* **WORK INSTRUCTIONS**: Update the material below by replacing every occurrence of "Output a click action" with "Return a click action", leaving all other text unchanged.
## Begin INPUT RECORDS
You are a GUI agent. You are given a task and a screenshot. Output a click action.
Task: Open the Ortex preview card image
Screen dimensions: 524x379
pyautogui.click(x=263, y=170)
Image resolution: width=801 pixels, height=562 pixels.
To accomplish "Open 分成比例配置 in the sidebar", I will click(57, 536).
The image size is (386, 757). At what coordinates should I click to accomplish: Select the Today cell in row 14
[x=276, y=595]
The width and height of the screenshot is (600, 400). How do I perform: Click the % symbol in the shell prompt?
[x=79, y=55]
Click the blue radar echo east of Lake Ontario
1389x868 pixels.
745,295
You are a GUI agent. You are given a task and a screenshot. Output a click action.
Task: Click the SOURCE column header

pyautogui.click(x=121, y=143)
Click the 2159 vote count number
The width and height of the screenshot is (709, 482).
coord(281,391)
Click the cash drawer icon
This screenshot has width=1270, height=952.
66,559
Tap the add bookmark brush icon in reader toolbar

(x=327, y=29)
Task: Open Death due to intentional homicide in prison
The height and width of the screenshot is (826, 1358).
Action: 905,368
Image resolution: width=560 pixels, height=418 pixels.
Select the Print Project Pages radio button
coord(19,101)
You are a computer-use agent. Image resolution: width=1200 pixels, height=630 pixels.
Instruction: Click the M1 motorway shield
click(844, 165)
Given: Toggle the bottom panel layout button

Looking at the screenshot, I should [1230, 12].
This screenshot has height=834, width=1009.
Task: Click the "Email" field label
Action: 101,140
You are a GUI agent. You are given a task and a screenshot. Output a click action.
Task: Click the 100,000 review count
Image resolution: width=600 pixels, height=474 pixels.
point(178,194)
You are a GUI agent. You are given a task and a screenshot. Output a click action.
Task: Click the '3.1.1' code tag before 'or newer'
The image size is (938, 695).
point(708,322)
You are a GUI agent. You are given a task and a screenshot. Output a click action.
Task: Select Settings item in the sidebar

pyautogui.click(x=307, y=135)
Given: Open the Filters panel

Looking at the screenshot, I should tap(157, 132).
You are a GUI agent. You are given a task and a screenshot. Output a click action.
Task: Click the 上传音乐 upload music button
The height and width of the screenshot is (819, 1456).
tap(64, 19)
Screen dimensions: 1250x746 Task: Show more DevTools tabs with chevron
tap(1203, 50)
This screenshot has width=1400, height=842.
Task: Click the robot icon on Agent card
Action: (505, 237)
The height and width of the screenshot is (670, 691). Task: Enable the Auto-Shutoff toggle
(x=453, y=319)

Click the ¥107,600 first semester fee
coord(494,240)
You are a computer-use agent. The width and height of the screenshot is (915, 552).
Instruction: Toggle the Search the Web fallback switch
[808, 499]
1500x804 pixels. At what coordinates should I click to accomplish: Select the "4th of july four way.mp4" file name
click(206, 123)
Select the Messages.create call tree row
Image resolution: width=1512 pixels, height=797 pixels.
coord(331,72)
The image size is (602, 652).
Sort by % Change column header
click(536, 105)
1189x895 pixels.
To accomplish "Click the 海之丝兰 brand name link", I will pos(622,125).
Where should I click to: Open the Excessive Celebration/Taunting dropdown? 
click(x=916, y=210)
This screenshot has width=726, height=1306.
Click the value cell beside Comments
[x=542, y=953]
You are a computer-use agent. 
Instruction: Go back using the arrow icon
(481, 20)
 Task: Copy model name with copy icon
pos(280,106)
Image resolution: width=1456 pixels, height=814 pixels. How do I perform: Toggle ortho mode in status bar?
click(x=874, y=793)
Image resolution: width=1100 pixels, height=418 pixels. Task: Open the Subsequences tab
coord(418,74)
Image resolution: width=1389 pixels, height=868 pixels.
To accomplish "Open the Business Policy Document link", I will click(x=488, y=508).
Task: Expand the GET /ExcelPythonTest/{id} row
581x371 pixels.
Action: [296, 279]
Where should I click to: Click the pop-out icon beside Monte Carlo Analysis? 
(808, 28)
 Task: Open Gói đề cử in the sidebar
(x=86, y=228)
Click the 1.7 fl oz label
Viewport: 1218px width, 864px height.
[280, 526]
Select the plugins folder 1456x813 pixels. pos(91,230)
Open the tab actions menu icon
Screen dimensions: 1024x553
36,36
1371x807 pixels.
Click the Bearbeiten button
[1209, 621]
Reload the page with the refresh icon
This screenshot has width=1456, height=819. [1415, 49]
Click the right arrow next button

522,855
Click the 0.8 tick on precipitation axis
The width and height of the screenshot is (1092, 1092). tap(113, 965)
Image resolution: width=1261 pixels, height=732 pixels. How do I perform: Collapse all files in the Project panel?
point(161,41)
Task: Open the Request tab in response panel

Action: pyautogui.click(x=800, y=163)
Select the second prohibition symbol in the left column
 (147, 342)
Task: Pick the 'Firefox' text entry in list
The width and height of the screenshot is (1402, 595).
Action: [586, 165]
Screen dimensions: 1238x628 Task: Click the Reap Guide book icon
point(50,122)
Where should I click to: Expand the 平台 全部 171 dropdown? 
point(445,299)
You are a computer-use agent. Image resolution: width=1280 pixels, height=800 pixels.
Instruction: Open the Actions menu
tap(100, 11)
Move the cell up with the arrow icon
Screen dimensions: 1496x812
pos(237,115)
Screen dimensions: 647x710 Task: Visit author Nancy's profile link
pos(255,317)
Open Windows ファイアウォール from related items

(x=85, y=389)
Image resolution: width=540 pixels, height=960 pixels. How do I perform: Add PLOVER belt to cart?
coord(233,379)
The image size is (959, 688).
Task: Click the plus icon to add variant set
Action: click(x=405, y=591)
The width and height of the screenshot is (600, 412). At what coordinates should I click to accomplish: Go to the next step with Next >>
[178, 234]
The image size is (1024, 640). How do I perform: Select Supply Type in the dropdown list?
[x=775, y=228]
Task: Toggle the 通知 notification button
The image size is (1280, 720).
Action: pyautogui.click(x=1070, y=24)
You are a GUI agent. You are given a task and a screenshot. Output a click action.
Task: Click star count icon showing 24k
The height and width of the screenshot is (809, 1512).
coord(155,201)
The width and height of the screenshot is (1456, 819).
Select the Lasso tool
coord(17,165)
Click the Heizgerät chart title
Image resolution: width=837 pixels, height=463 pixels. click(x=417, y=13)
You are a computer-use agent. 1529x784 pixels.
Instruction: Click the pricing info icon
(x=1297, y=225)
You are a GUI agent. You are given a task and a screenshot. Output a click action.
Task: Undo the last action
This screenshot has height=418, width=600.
## End INPUT RECORDS
* **WRITTEN SOLUTION**:
You are a GUI agent. You are given a task and a screenshot. Return a click action.
Task: Open the Ortex preview card image
Screen dimensions: 524x379
pyautogui.click(x=263, y=170)
Image resolution: width=801 pixels, height=562 pixels.
To accomplish "Open 分成比例配置 in the sidebar", I will click(57, 536).
The image size is (386, 757). At what coordinates should I click to accomplish: Select the Today cell in row 14
[x=276, y=595]
The width and height of the screenshot is (600, 400). How do I perform: Click the % symbol in the shell prompt?
[x=79, y=55]
Click the blue radar echo east of Lake Ontario
1389x868 pixels.
745,295
You are a GUI agent. You are given a task and a screenshot. Return a click action.
Task: Click the SOURCE column header

pyautogui.click(x=121, y=143)
Click the 2159 vote count number
The width and height of the screenshot is (709, 482).
coord(281,391)
Click the cash drawer icon
This screenshot has width=1270, height=952.
66,559
Tap the add bookmark brush icon in reader toolbar

(x=327, y=29)
Task: Open Death due to intentional homicide in prison
The height and width of the screenshot is (826, 1358).
Action: 905,368
Image resolution: width=560 pixels, height=418 pixels.
Select the Print Project Pages radio button
coord(19,101)
You are a computer-use agent. Image resolution: width=1200 pixels, height=630 pixels.
Instruction: Click the M1 motorway shield
click(844, 165)
Given: Toggle the bottom panel layout button

Looking at the screenshot, I should [1230, 12].
This screenshot has height=834, width=1009.
Task: Click the "Email" field label
Action: 101,140
You are a GUI agent. You are given a task and a screenshot. Return a click action.
Task: Click the 100,000 review count
Image resolution: width=600 pixels, height=474 pixels.
point(178,194)
You are a GUI agent. You are given a task and a screenshot. Return a click action.
Task: Click the '3.1.1' code tag before 'or newer'
The image size is (938, 695).
point(708,322)
You are a GUI agent. You are given a task and a screenshot. Return a click action.
Task: Select Settings item in the sidebar

pyautogui.click(x=307, y=135)
Given: Open the Filters panel

Looking at the screenshot, I should tap(157, 132).
You are a GUI agent. You are given a task and a screenshot. Return a click action.
Task: Click the 上传音乐 upload music button
The height and width of the screenshot is (819, 1456).
tap(64, 19)
Screen dimensions: 1250x746 Task: Show more DevTools tabs with chevron
tap(1203, 50)
This screenshot has width=1400, height=842.
Task: Click the robot icon on Agent card
Action: (505, 237)
The height and width of the screenshot is (670, 691). Task: Enable the Auto-Shutoff toggle
(x=453, y=319)

Click the ¥107,600 first semester fee
coord(494,240)
You are a computer-use agent. The width and height of the screenshot is (915, 552).
Instruction: Toggle the Search the Web fallback switch
[808, 499]
1500x804 pixels. At what coordinates should I click to accomplish: Select the "4th of july four way.mp4" file name
click(206, 123)
Select the Messages.create call tree row
Image resolution: width=1512 pixels, height=797 pixels.
coord(331,72)
The image size is (602, 652).
Sort by % Change column header
click(536, 105)
1189x895 pixels.
To accomplish "Click the 海之丝兰 brand name link", I will pos(622,125).
Where should I click to: Open the Excessive Celebration/Taunting dropdown? 
click(x=916, y=210)
This screenshot has width=726, height=1306.
Click the value cell beside Comments
[x=542, y=953]
You are a computer-use agent. 
Instruction: Go back using the arrow icon
(481, 20)
 Task: Copy model name with copy icon
pos(280,106)
Image resolution: width=1456 pixels, height=814 pixels. How do I perform: Toggle ortho mode in status bar?
click(x=874, y=793)
Image resolution: width=1100 pixels, height=418 pixels. Task: Open the Subsequences tab
coord(418,74)
Image resolution: width=1389 pixels, height=868 pixels.
To accomplish "Open the Business Policy Document link", I will click(x=488, y=508).
Task: Expand the GET /ExcelPythonTest/{id} row
581x371 pixels.
Action: [296, 279]
Where should I click to: Click the pop-out icon beside Monte Carlo Analysis? 
(808, 28)
 Task: Open Gói đề cử in the sidebar
(x=86, y=228)
Click the 1.7 fl oz label
Viewport: 1218px width, 864px height.
[280, 526]
Select the plugins folder 1456x813 pixels. pos(91,230)
Open the tab actions menu icon
Screen dimensions: 1024x553
36,36
1371x807 pixels.
Click the Bearbeiten button
[1209, 621]
Reload the page with the refresh icon
This screenshot has width=1456, height=819. [1415, 49]
Click the right arrow next button

522,855
Click the 0.8 tick on precipitation axis
The width and height of the screenshot is (1092, 1092). tap(113, 965)
Image resolution: width=1261 pixels, height=732 pixels. How do I perform: Collapse all files in the Project panel?
point(161,41)
Task: Open the Request tab in response panel

Action: pyautogui.click(x=800, y=163)
Select the second prohibition symbol in the left column
 (147, 342)
Task: Pick the 'Firefox' text entry in list
The width and height of the screenshot is (1402, 595).
Action: [586, 165]
Screen dimensions: 1238x628 Task: Click the Reap Guide book icon
point(50,122)
Where should I click to: Expand the 平台 全部 171 dropdown? 
point(445,299)
You are a computer-use agent. Image resolution: width=1280 pixels, height=800 pixels.
Instruction: Open the Actions menu
tap(100, 11)
Move the cell up with the arrow icon
Screen dimensions: 1496x812
pos(237,115)
Screen dimensions: 647x710 Task: Visit author Nancy's profile link
pos(255,317)
Open Windows ファイアウォール from related items

(x=85, y=389)
Image resolution: width=540 pixels, height=960 pixels. How do I perform: Add PLOVER belt to cart?
coord(233,379)
The image size is (959, 688).
Task: Click the plus icon to add variant set
Action: click(x=405, y=591)
The width and height of the screenshot is (600, 412). At what coordinates should I click to accomplish: Go to the next step with Next >>
[178, 234]
The image size is (1024, 640). How do I perform: Select Supply Type in the dropdown list?
[x=775, y=228]
Task: Toggle the 通知 notification button
The image size is (1280, 720).
Action: pyautogui.click(x=1070, y=24)
You are a GUI agent. You are given a task and a screenshot. Return a click action.
Task: Click star count icon showing 24k
The height and width of the screenshot is (809, 1512).
coord(155,201)
The width and height of the screenshot is (1456, 819).
Select the Lasso tool
coord(17,165)
Click the Heizgerät chart title
Image resolution: width=837 pixels, height=463 pixels. click(x=417, y=13)
You are a computer-use agent. 1529x784 pixels.
Instruction: Click the pricing info icon
(x=1297, y=225)
You are a GUI agent. You are given a task and a screenshot. Return a click action.
Task: Undo the last action
This screenshot has height=418, width=600.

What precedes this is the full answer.